As shown in fig. 1 and 2, a method for implementing local self-survival of an IMS core network by using circuit switching is shown. The general IMS network comprises three parts of a core network, a data bearing network and an access network, 1 set of core network equipment is built in each of 2 places in the whole province and is connected through heartbeat links, the rest units respectively build own access networks and are accessed into the core network through the data bearing network to complete functions of registration, communication and the like, and the core network is connected with a provincial circuit in a switching mode.

The core network equipment mainly comprises HSS, S/P/I-CSCF, MGCF, IM-MGW, DNS/ENUM, MMtel, OMC network manager, charging system, AS, SBC and other equipment. As shown in fig. 1, IMS core network devices are connected to a network by a networking switch through star connection, and the networking switch and a data bearer network are connected to each other through an IMSCE. The two sets of core network equipment exchange their own states through the data carrying network. All control procedures of the IMS are completed by core network equipment.

An IMS data bearer network, i.e. a private network for transmitting IMS signals, typically consists of backbone routers and access routers deployed at various units.

The access network is used for connecting access network equipment and is composed of an access switch and various digital/analog voice/data terminal equipment.

For the IMS architecture in the electric power communication field, the main node, the standby node (namely the provincial node) and each city node are respectively configured with 1 IM-MGW for connecting an IMS network and circuit switching to realize intercommunication and protocol conversion of the IMS and external circuit switching.

Geographically, the access network is divided into home units, which are addressed to the core network, and external units, which are distributed in other areas.

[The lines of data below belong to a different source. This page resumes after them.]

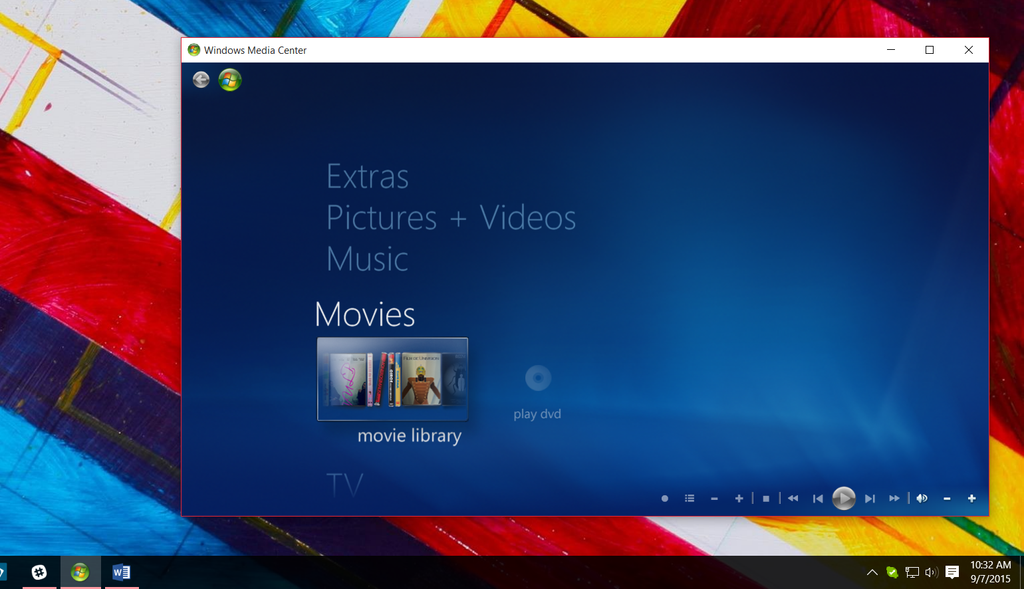1024x589 pixels.
Task: Skip to next item using the next icon
Action: (869, 497)
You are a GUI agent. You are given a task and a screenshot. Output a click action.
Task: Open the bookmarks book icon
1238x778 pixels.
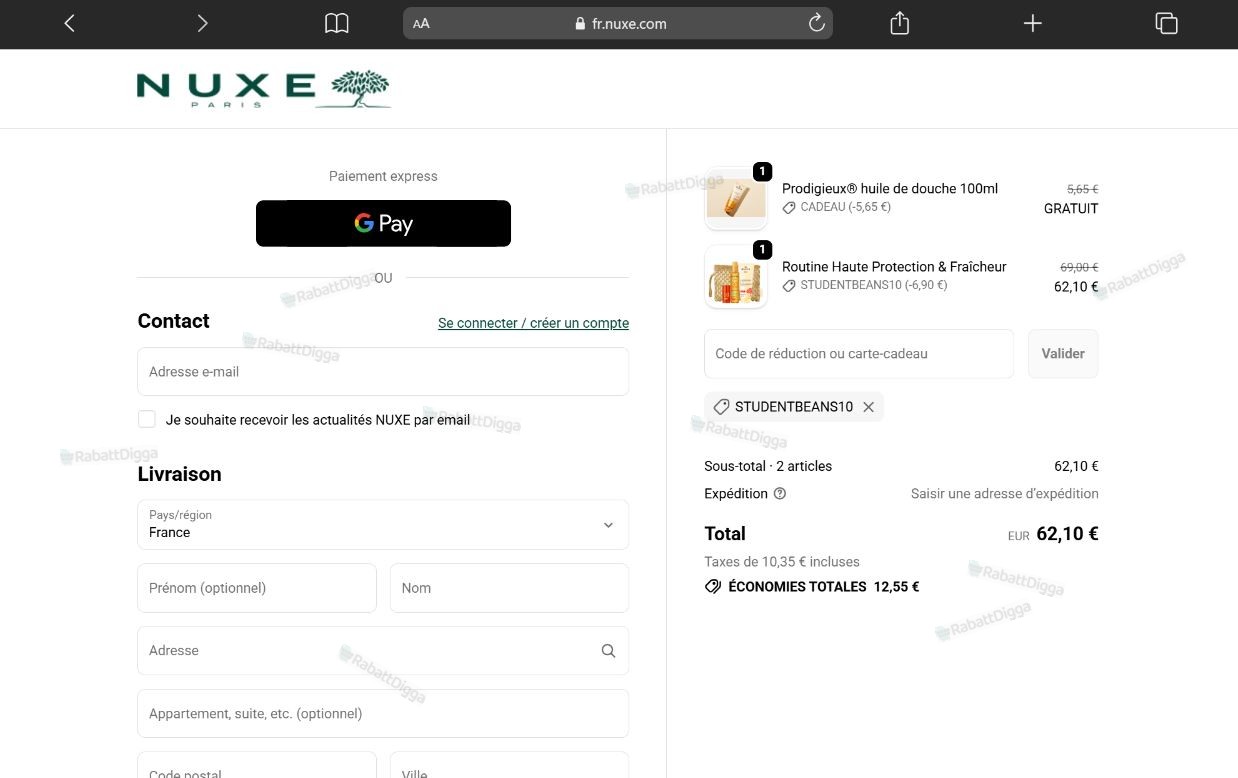[x=337, y=23]
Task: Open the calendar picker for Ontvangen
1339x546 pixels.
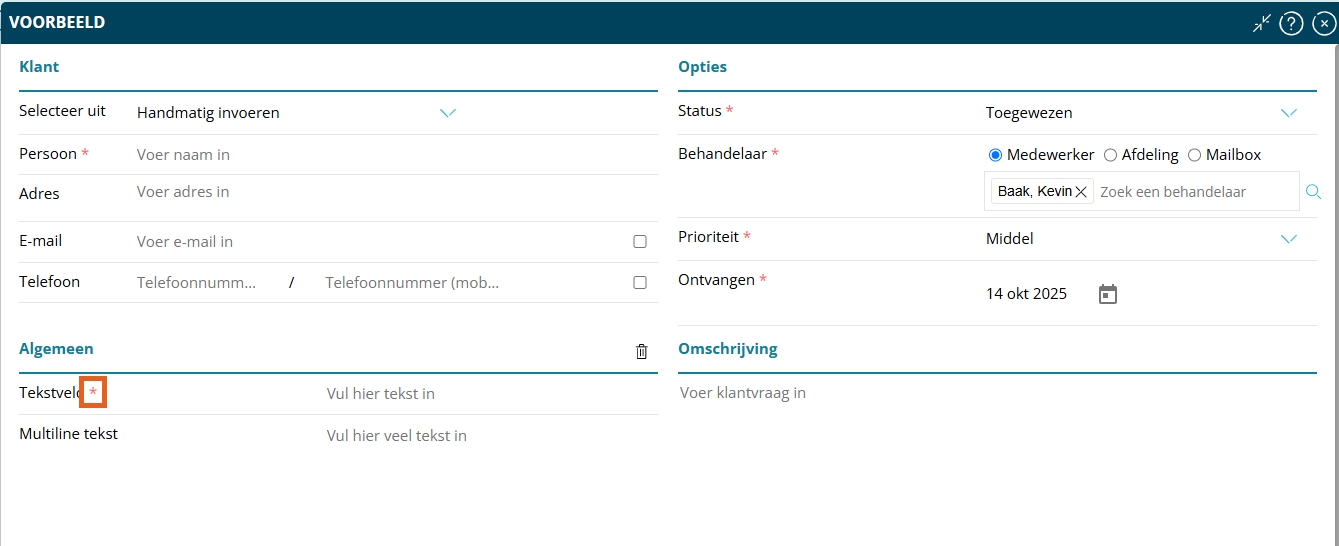Action: click(1107, 294)
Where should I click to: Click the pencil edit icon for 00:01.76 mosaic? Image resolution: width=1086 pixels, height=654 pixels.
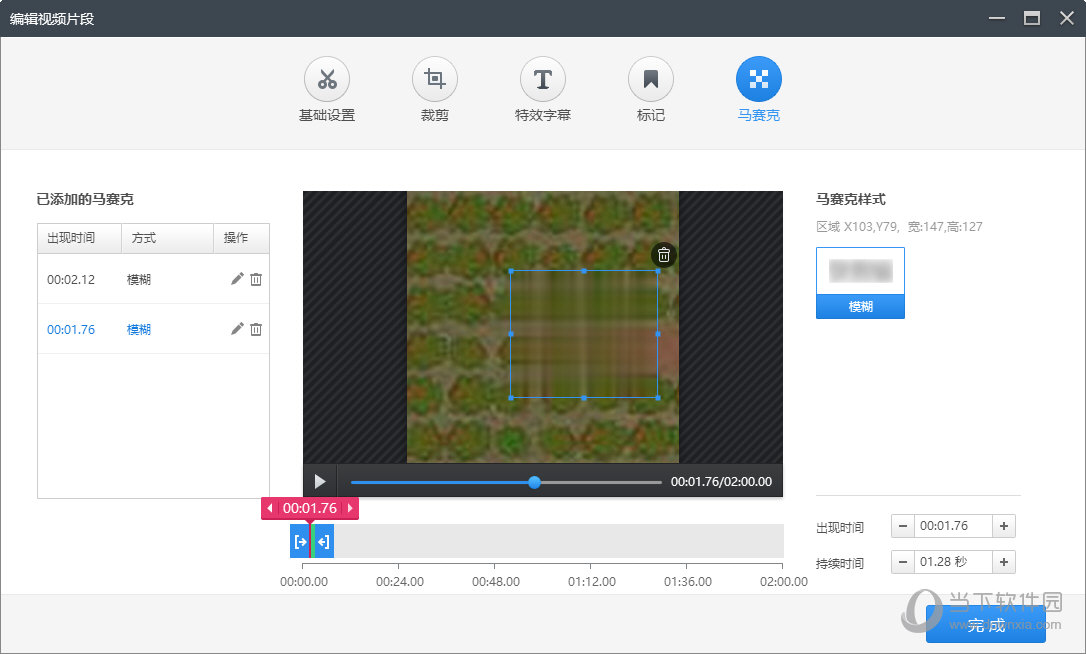[x=237, y=329]
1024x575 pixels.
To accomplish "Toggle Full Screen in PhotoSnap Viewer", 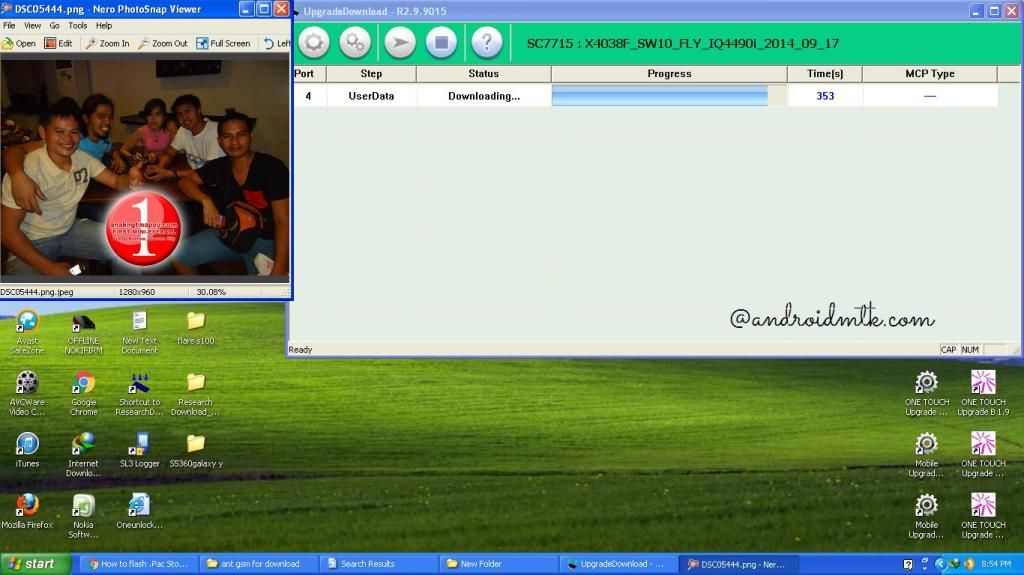I will coord(223,44).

The IMS access users are also different in level in importance, for example, the priority of part of advanced leaded communication is better than the limited performance of common staff, the network interruption has a larger influence on the former, and the traditional IMS network has no priority division on all users at the same time.

On the basis of an IMS general network architecture, 1 disaster recovery medium IM-MGW is added to a main node and a standby node (namely a provincial node), the disaster recovery medium IM-MGW is called R-IM-MGW in the text, at the moment, 2 IM-MGW are respectively arranged on the main node and the standby node (namely the provincial node), wherein 1 IM-MGW is used for connecting external circuit switching, the other 1 is a disaster recovery medium gateway R-IM-MGW used for connecting a disaster recovery circuit switch, and 1 disaster recovery board card is added to the IM-MGW of a local city node and used for connecting the disaster recovery circuit switch. In the present invention, the circuit switches are all devices that utilize the original circuit switching.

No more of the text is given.